═════ PROVIDED PASSAGE ═════
In the spleen, transgene expression (green) is excluded from hematopoietic cells, indicated by CD45 immunoreactivity (red).
Gene therapy has promised much, but delivered little. A major obstacle to long-term gene transfer to treat genetic disorders is the immune response to foreign transgenes. Brown et al. eliminate transgene expression in antigen-presenting cells using endogenous microRNA (miRNA) to produce prolonged gene transfer, as reported in a recent article in Nature Medicine.
miRNA is transcribed from DNA and is digested into single strands of 21–25 nucleotides by endogenous RNases. Mature miRNA binds antisense target sequences in mRNA, commonly located in 3' untranslated regions. Once bound, the miRNA recruits an RNA-induced silencing complex that prevents translation and may also induce degradation of the mRNA.
═════ PROVIDED RECORDS ═════
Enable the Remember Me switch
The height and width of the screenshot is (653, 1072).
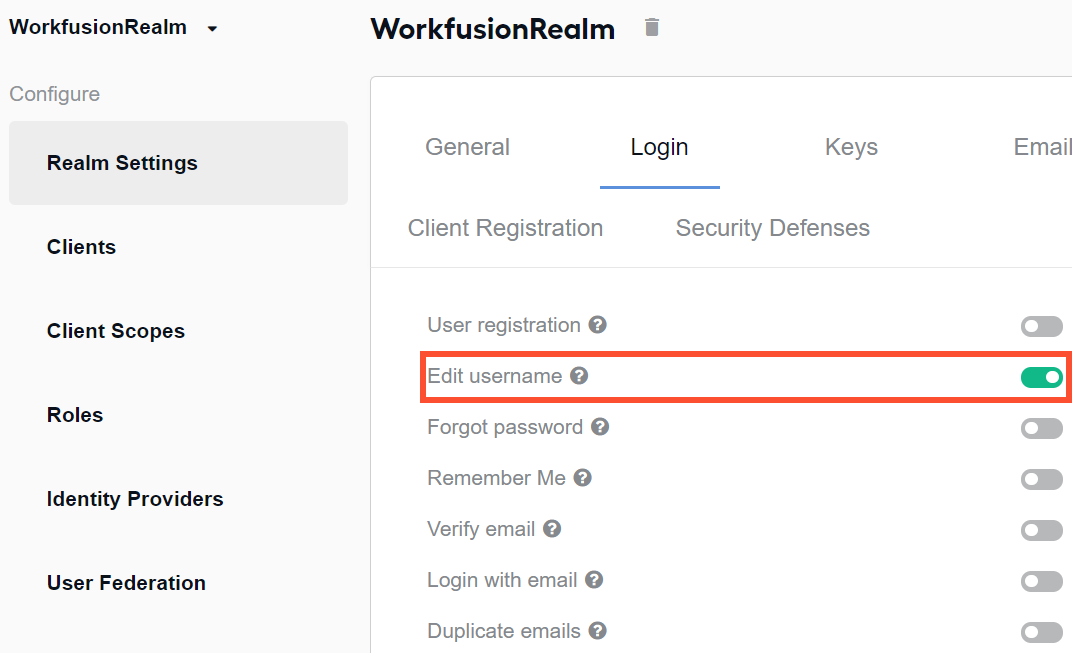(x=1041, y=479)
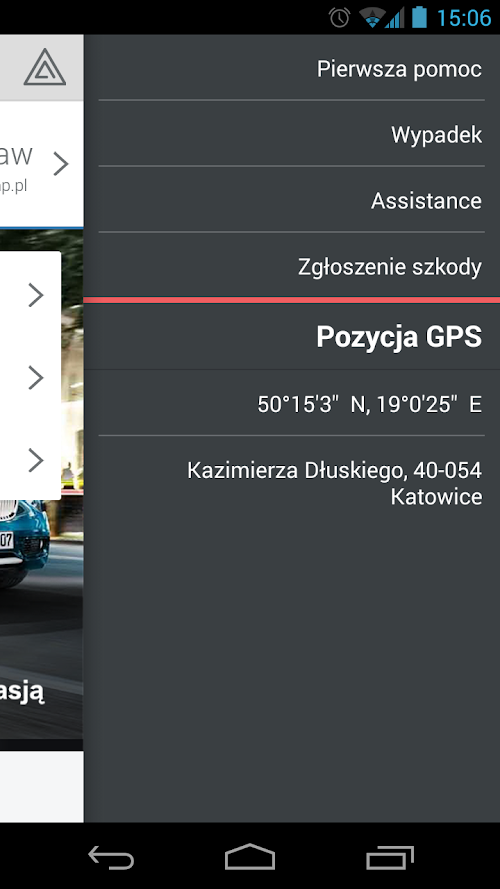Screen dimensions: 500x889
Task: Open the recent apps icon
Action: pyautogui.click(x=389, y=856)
═════
═════ PROVIDED RECORDS ═════
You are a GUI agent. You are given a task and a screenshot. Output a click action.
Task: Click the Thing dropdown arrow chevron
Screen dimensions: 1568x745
═════
═════ PROVIDED RECORDS ═════
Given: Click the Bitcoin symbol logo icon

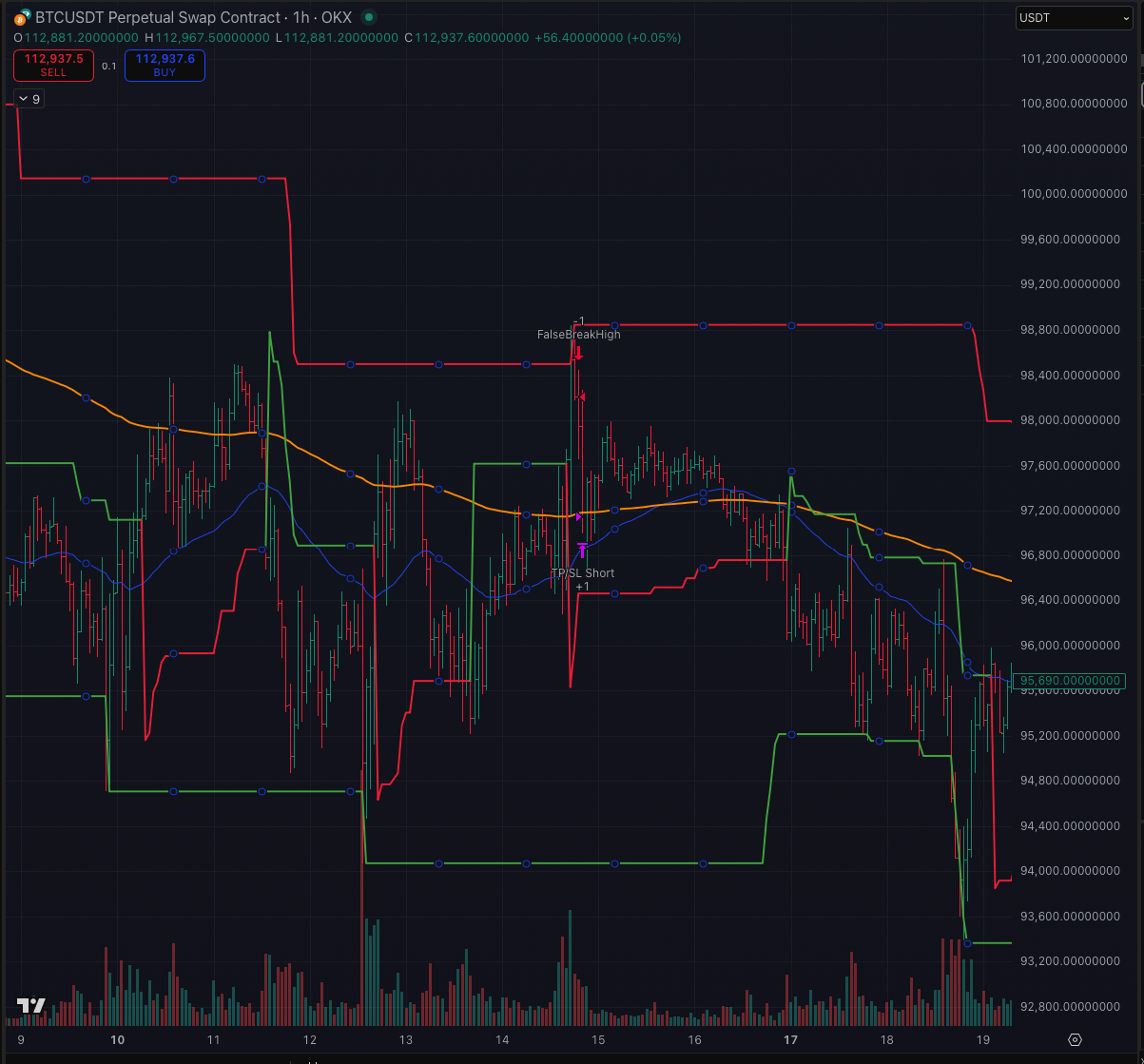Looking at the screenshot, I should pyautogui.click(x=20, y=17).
═════
▸ QUESTIONS TO ANSWER:
[A] According to the gene therapy passage, into single strands of what length do endogenous RNases digest miRNA?
[B] Reproduce the gene therapy passage between "In the spleen, transgene" and "of the mRNA.", inclusive, substituting "sustained" for "prolonged".
The listing may be disregarded.

▸ LIST OF SOLUTIONS:
[A] 21–25 nucleotides.

[B]
In the spleen, transgene expression (green) is excluded from hematopoietic cells, indicated by CD45 immunoreactivity (red).
Gene therapy has promised much, but delivered little. A major obstacle to long-term gene transfer to treat genetic disorders is the immune response to foreign transgenes. Brown et al. eliminate transgene expression in antigen-presenting cells using endogenous microRNA (miRNA) to produce sustained gene transfer, as reported in a recent article in Nature Medicine.
miRNA is transcribed from DNA and is digested into single strands of 21–25 nucleotides by endogenous RNases. Mature miRNA binds antisense target sequences in mRNA, commonly located in 3' untranslated regions. Once bound, the miRNA recruits an RNA-induced silencing complex that prevents translation and may also induce degradation of the mRNA.